Est-ce que ça va donner lieu, comme l'a dit le Conseil du statut de la
femme... Il n'est pas certain qu'un tribunal puisse contraindre un ex-conjoint
qui se refuse à honorer un engagement qu'il aurait pris, par
exemple,
advenant une rupture dans le cadre... Je comprends bien qu'il peut y
avoir des conventions d'indivision, mais il faudrait qu'elles se
répètent à chaque opération tandis que, s'il
était possible d'offrir aux personnes - c'est volontaire,
évidemment, elles y introduisent d'ailleurs ce qu'elles veulent bien y
introduire - une déclaration qui leur permettrait d'être couvertes
par cette société en participation...
M. Rémillard: C'est toujours dans cette division, dans
cette séparation, je devrais dire, du mariage et de l'union libre. La,
ça deviendrait presque un régime matrimonial, à toutes
fins pratiques, alors que, si on veut respecter l'aspect consensuel de l'union
libre, on dit: C'est à la pièce. Faites vos conventions
d'indivision morceau par morceau, si vous voulez, et puis par groupes de
morceaux, si vous voulez. Mais vous avez aussi 2238, deuxième
alinéa, qui dit ceci: "La seule indivision de biens existant entre
plusieurs personnes ne fait pas présumer leur intention de
s'associer".
Mme Harel: C'est ça. (16 h 45)
M. Rémillard: Alors, il y a une présomption. C'est
important aussi à prendre en considération.

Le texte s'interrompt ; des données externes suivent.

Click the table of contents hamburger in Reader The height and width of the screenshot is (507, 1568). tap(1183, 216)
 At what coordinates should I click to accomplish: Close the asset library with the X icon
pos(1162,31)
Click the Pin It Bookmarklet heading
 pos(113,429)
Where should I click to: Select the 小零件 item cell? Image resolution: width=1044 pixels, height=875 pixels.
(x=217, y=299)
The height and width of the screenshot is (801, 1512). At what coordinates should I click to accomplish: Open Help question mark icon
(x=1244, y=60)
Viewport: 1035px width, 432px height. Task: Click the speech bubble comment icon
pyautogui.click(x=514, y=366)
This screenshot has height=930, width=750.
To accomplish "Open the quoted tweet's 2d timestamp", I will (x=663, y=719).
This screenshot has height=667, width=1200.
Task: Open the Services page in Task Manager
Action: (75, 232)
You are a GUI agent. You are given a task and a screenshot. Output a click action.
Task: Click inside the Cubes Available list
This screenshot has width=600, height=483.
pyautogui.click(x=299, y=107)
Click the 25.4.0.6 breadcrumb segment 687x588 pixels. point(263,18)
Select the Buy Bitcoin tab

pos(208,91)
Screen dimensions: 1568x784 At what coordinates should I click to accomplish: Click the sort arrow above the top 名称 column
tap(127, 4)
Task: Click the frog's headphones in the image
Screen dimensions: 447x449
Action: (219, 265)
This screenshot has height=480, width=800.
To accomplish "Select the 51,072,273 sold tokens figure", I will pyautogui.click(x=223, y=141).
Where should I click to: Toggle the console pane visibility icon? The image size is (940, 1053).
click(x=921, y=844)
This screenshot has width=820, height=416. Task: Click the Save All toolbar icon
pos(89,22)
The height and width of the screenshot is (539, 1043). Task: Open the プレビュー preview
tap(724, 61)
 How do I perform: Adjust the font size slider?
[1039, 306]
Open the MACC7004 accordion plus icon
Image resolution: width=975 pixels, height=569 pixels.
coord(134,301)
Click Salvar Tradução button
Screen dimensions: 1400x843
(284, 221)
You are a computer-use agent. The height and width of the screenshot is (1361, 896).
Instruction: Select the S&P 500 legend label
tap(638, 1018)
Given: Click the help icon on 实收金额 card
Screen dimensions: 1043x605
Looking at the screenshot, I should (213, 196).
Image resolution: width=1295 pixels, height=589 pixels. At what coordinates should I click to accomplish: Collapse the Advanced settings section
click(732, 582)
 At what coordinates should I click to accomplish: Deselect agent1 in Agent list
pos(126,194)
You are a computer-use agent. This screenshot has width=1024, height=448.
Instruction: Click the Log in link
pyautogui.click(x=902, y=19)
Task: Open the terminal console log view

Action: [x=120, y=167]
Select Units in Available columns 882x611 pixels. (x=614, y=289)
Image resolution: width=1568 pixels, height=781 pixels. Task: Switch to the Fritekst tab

Je me permets d'insister, M. le Président, sur le fait que le
mariage est une institution formelle, à part, et les gens qui se marient
savent que ça implique un certain nombre de règles
contraignantes. Les gens qui vivent comme conjoints de fait, c'est d'une
façon libre. Donc, ils établissent eux-mêmes leur situation
avec les possibilités qu'on vient d'énumérer. Mais il
demeure que ce n'est pas contraignant comme le mariage. Pour recevoir une
sécurité de vie commune, c'est le mariage qui est là.
C'est l'institution de notre société, l'institution
première, qui est le mariage. Il ne faut pas le dévaloriser non
plus et il faut permettre à ceux qui veulent vivre en dehors, d'une
façon libre, d'y aller en fonction de cette liberté la plus
complète possible, en respectant l'aspect de volontés,
d'échange de volontés.
Mme Harel: Pourquoi cette liberté la plus complète
possible ne leur permettrait-elle pas justement d'aller jusqu'à un
contrat de société? Vraiment, l'argument du ministre est
fallacieux quelque part parce qu'il nous dit: Non, c'est l'État qui va
décider que c'est à la pièce. J'y arrivais, justement, au
deuxième alinéa de l'article 2238. L'État dit: Ça
sera à la pièce ou ça ne se fera pas. C'est dans ce sens
que ça contraint les individus. Ça les contraint à agir
à la pièce et à ne pas pouvoir s'offrir un contrat de
société. Le mariage, c'est tout à fait autre chose. Il ne
faut pas confondre et mêler les choses, surtout qu'avec le mariage on
fait référence à la résidence familiale, on fait
référence au patrimoine familial, on fait référen-
ce à bien d'autres règles du Code.
En fait, la question n'est pas d'introduire un dispositif, un
régime général par rapport aux conjoints de fait, c'est de
ne pas le leur interdire. À l'article 2238, au deuxième
alinéa, sans le leur interdire, ça pourrait sans doute être
utilisé par un tribunal, justement, pour interpréter de
façon à ce que, malgré l'intention, l'affectio societatis,
malgré la multiplication des conventions, les personnes ne puissent pas
se donner librement cette convention de société.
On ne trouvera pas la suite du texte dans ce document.